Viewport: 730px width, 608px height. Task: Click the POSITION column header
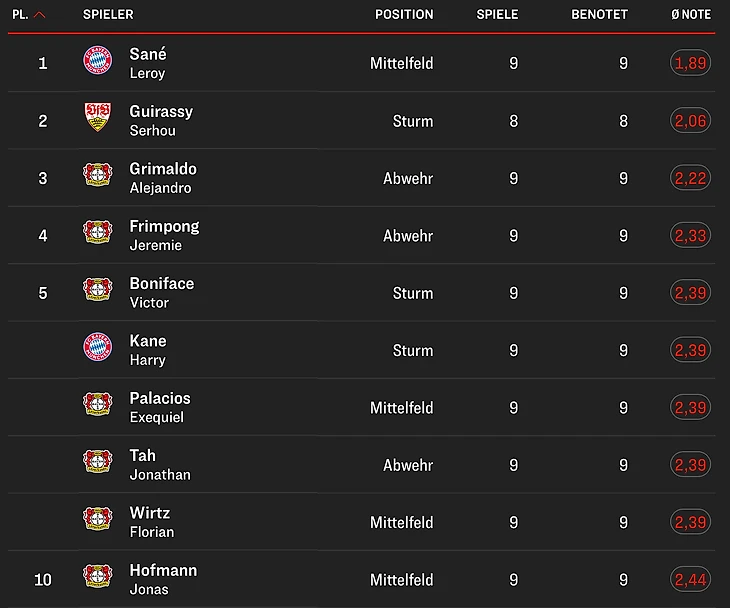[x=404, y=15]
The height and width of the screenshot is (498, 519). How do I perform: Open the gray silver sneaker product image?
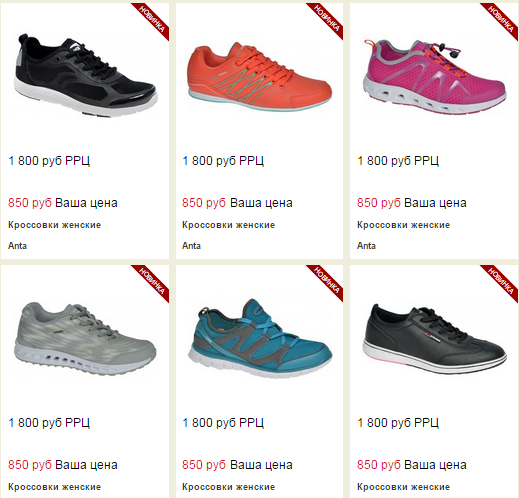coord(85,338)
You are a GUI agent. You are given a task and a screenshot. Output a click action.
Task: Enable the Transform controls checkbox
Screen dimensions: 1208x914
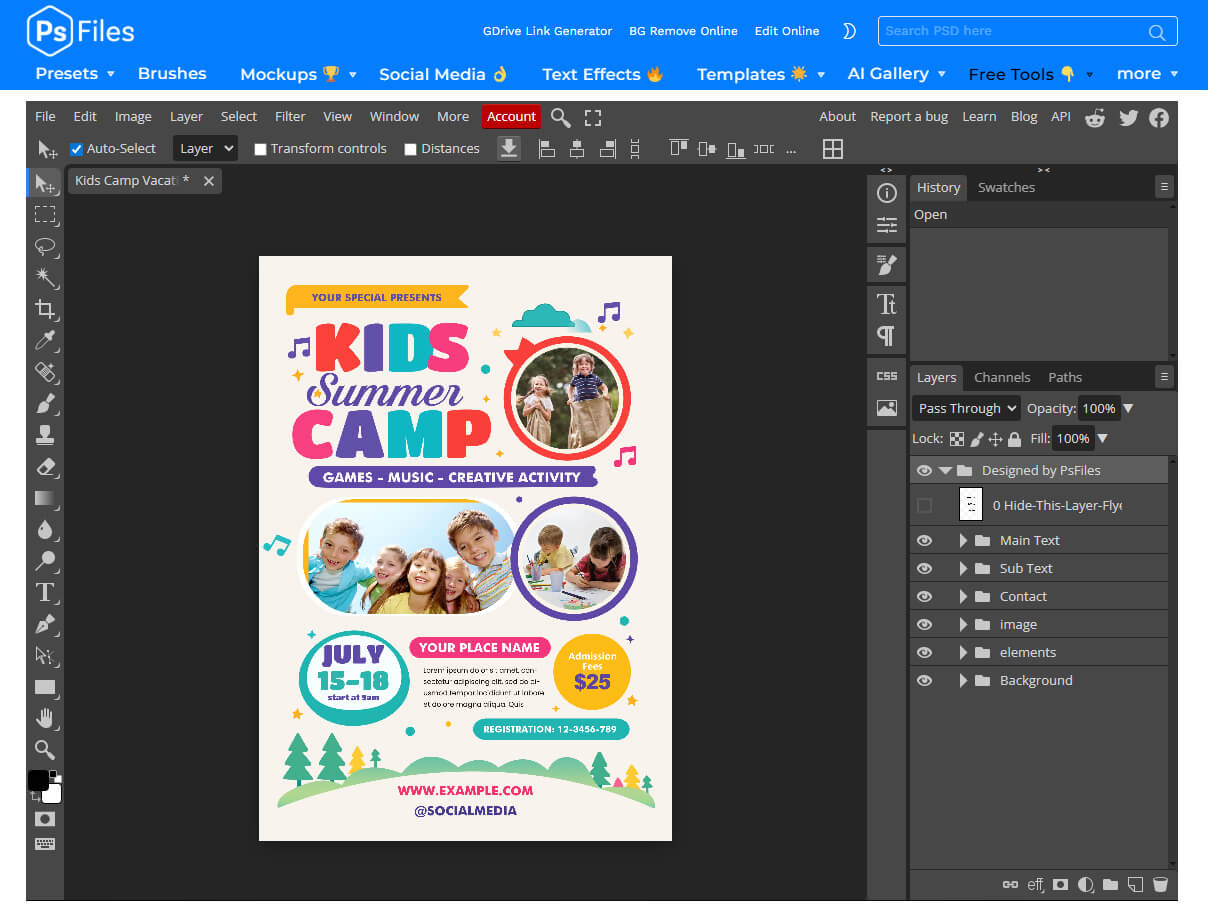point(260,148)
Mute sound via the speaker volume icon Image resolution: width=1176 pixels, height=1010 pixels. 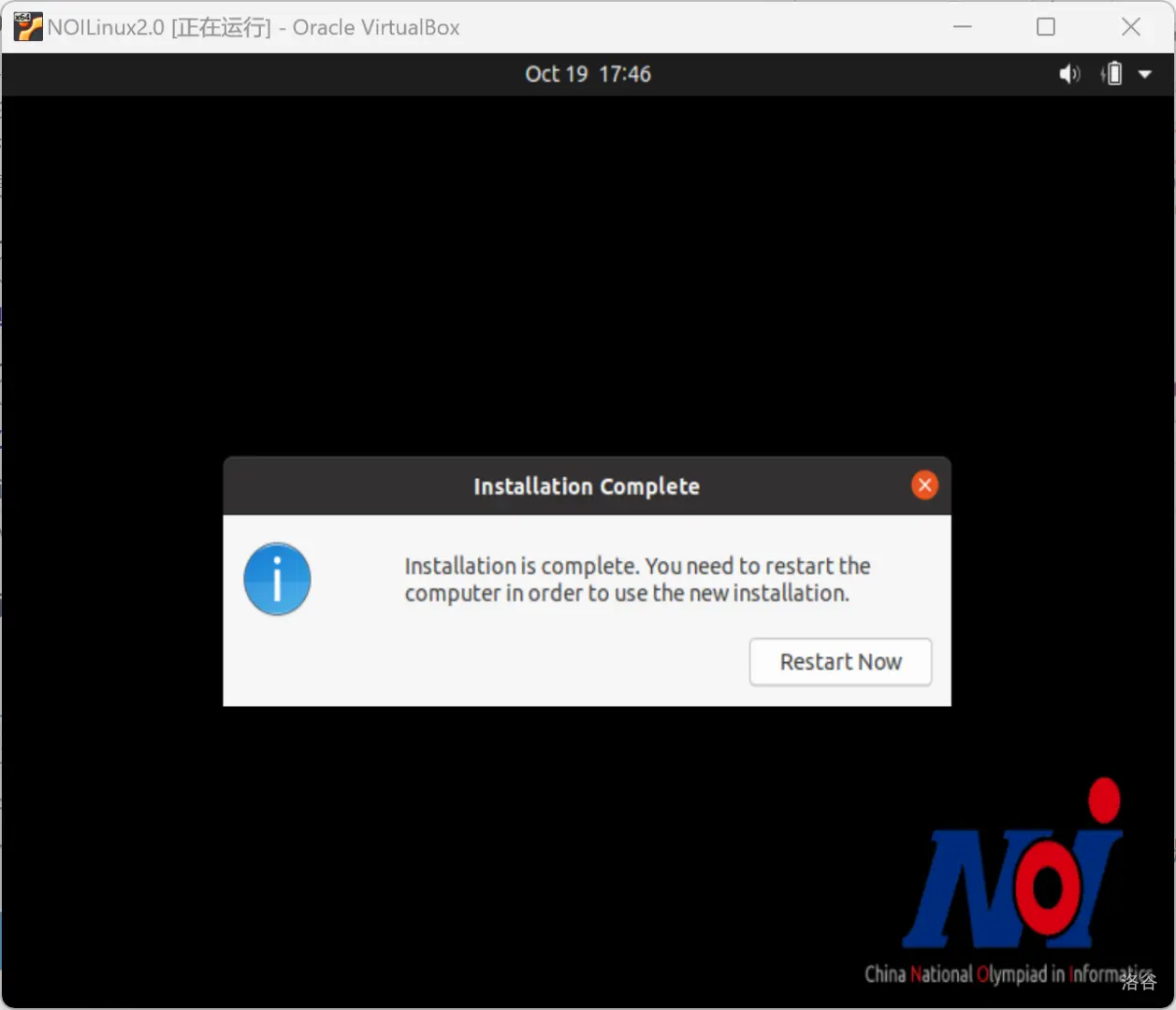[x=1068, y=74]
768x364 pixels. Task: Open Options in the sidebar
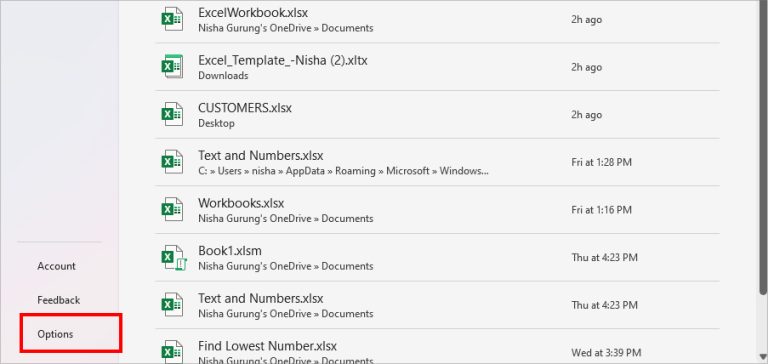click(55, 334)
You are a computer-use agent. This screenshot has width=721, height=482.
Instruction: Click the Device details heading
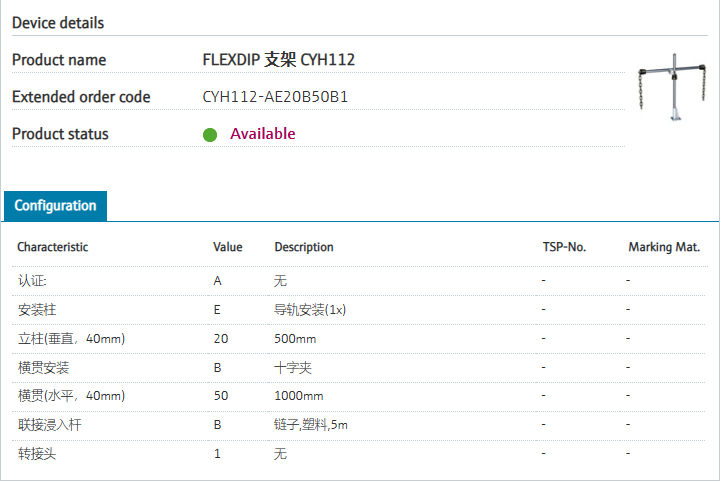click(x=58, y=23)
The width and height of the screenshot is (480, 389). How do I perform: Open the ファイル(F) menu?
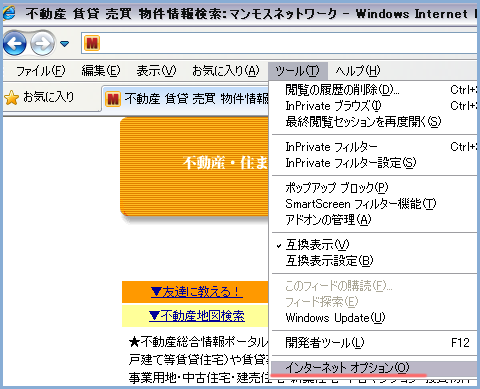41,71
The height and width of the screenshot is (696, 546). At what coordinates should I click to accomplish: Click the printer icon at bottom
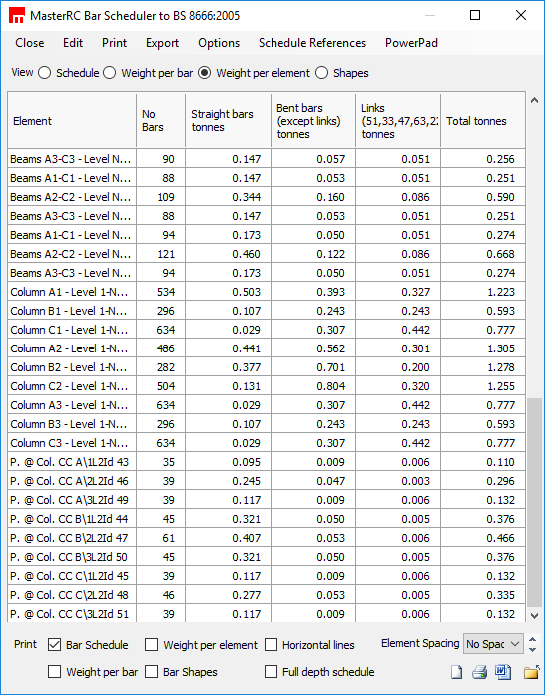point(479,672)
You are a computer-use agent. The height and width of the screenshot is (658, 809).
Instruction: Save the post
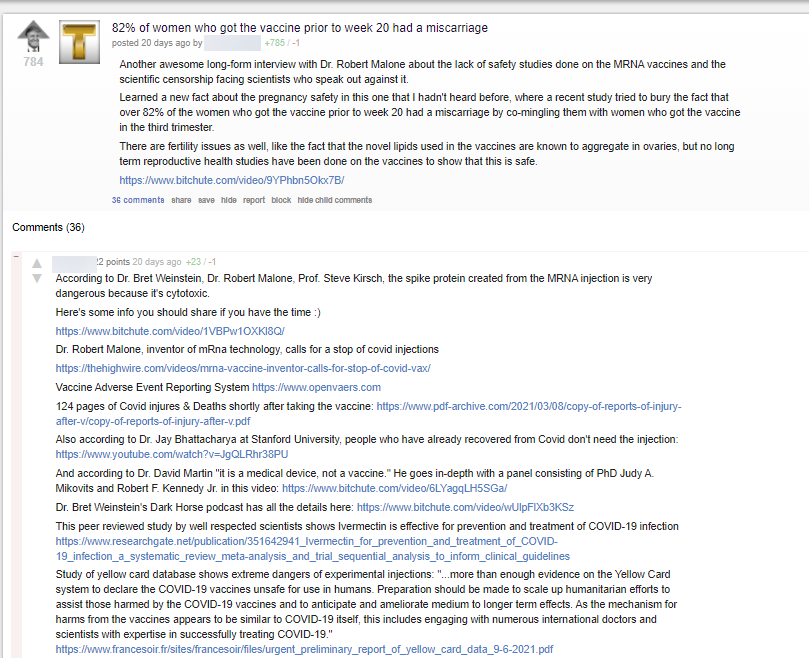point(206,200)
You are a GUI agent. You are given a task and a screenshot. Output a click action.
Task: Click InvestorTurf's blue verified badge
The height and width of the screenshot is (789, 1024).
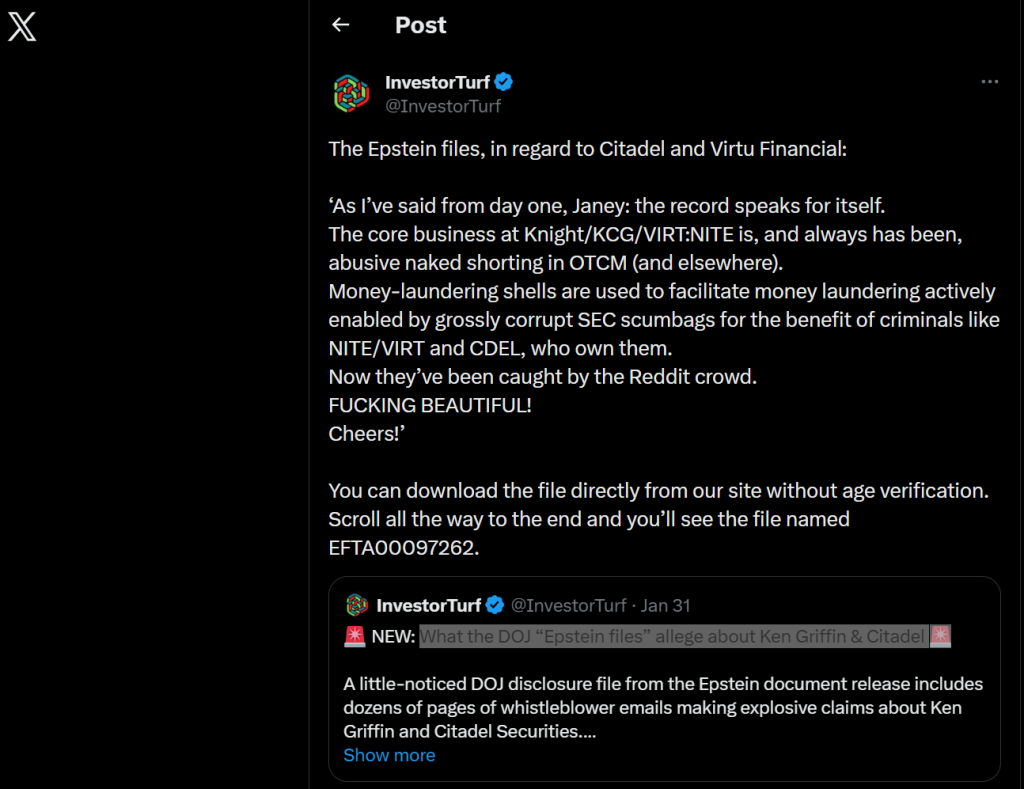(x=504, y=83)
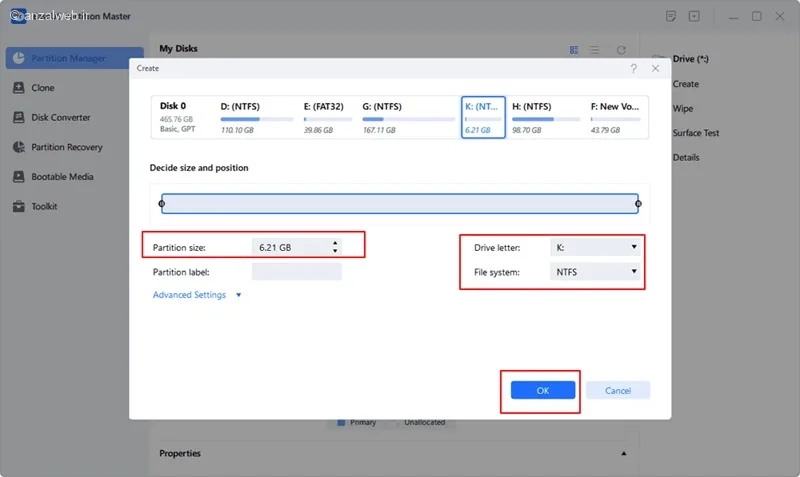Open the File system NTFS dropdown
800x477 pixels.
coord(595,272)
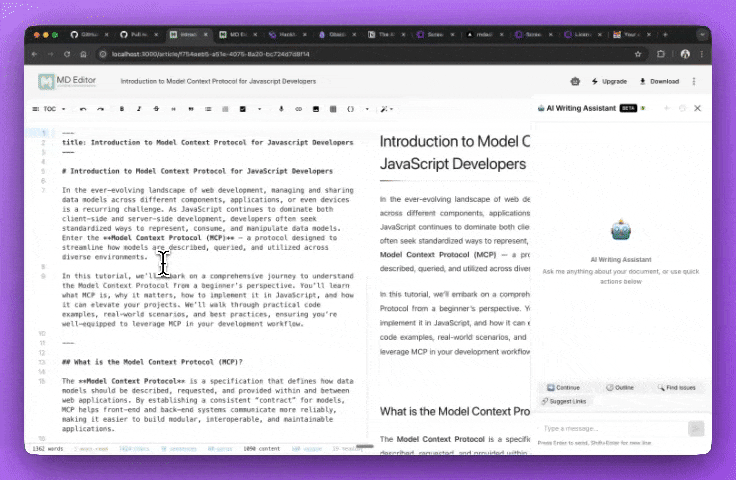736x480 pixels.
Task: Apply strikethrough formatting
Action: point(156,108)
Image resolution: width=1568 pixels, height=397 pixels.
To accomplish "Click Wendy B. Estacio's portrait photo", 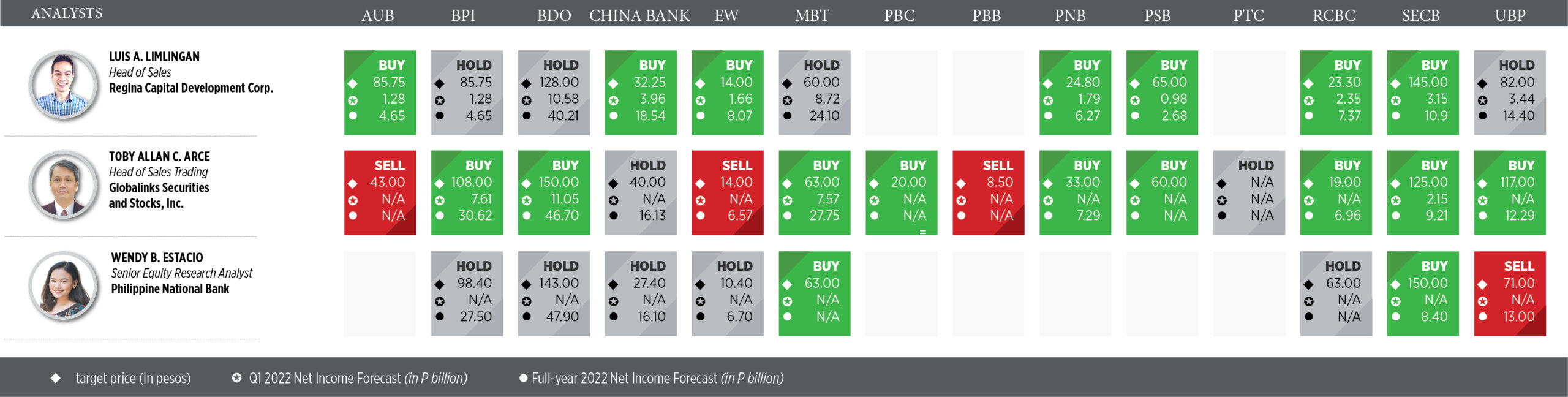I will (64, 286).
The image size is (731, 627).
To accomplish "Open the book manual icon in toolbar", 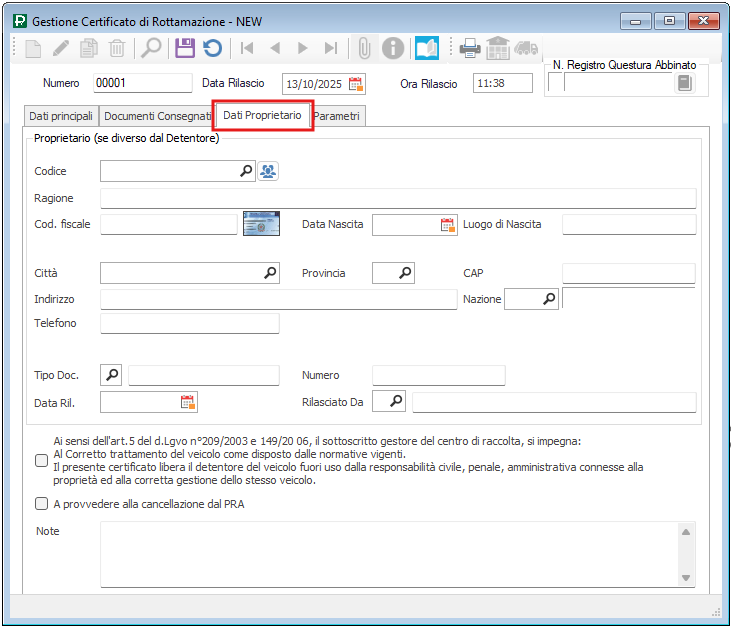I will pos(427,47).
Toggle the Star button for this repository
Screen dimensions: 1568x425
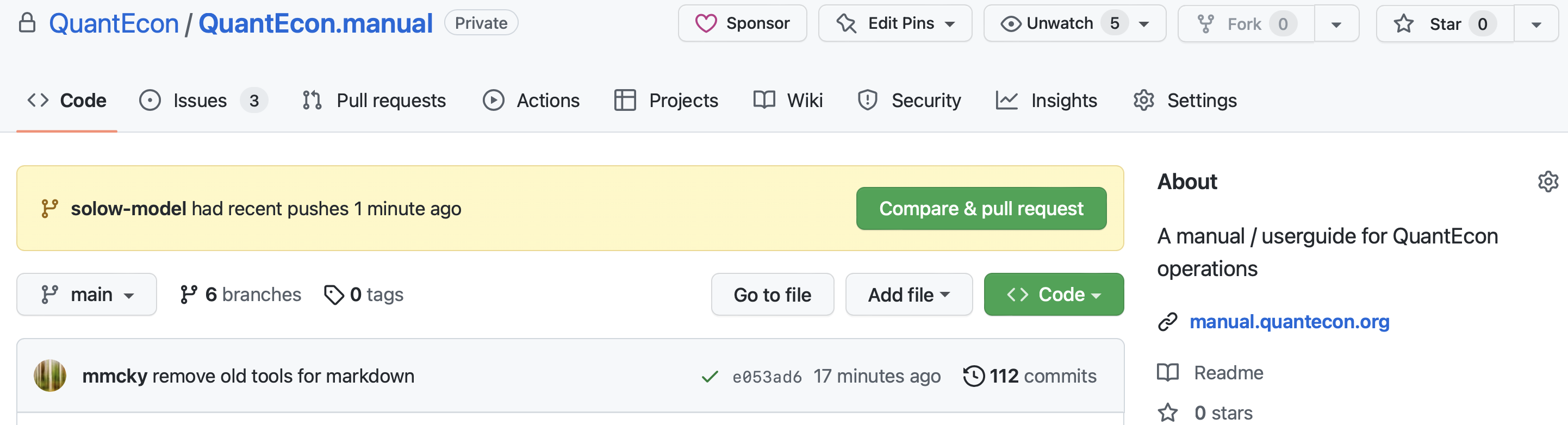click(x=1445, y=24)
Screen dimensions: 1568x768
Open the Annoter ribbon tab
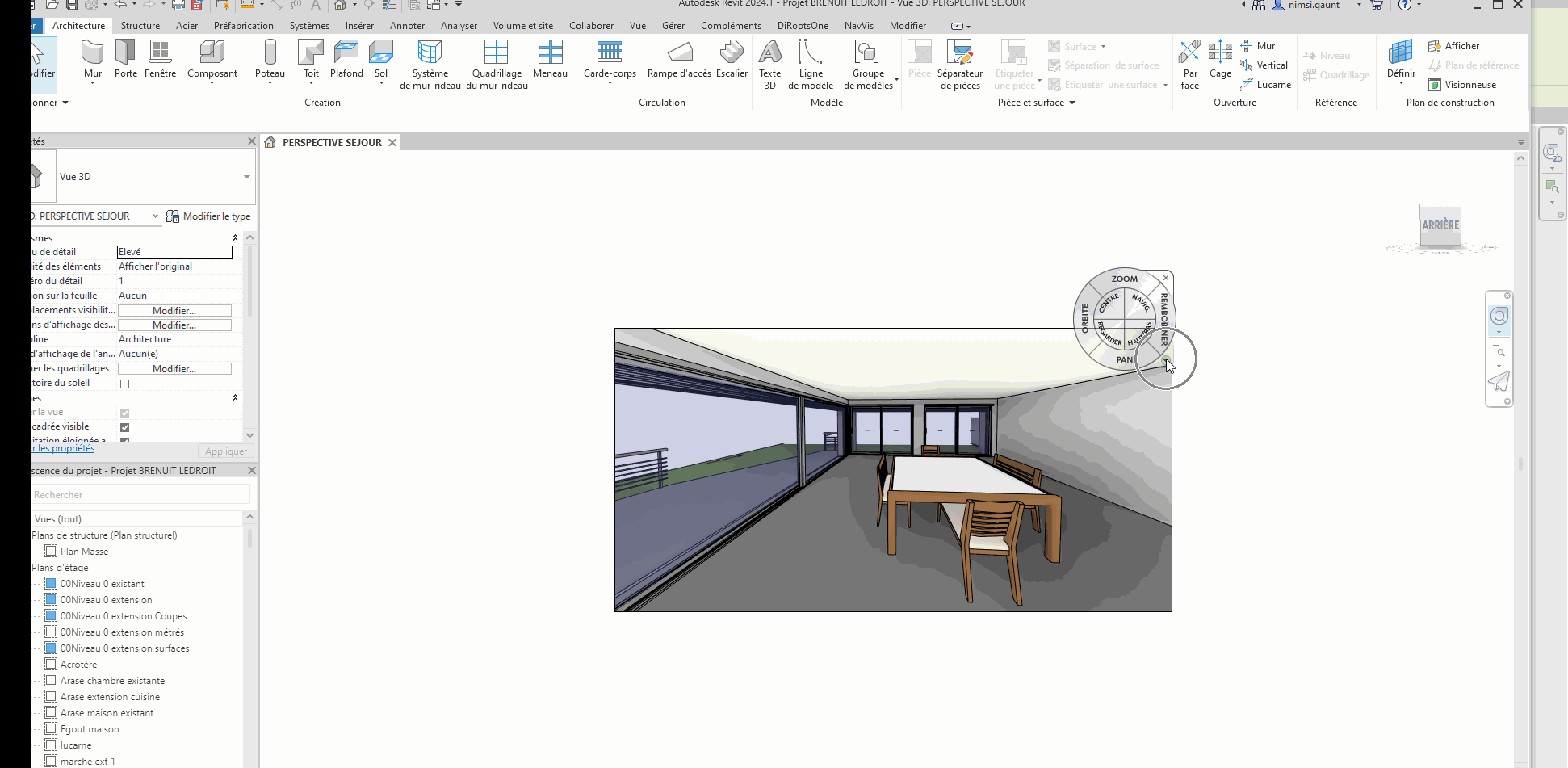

What you will do
While skipping the pictures, transcribe the data above from the line showing "The width and" through the line showing "Image resolution: width=1568", exactly and with both ends.

Response box
The width and height of the screenshot is (480, 389). How do I perform: Open the ファイル(F) menu?
41,71
The height and width of the screenshot is (696, 546). At what coordinates should I click to accomplish: Click the printer icon at bottom
point(479,672)
You are a computer-use agent. The height and width of the screenshot is (658, 809).
Instruction: Save the post
point(206,200)
You are a GUI agent. You are given a task and a screenshot. Output a click action.
Task: Click InvestorTurf's blue verified badge
The height and width of the screenshot is (789, 1024).
(x=504, y=83)
Open the File system NTFS dropdown
800x477 pixels.
coord(595,272)
736x480 pixels.
Task: Apply strikethrough formatting
Action: point(156,108)
Image resolution: width=1568 pixels, height=397 pixels.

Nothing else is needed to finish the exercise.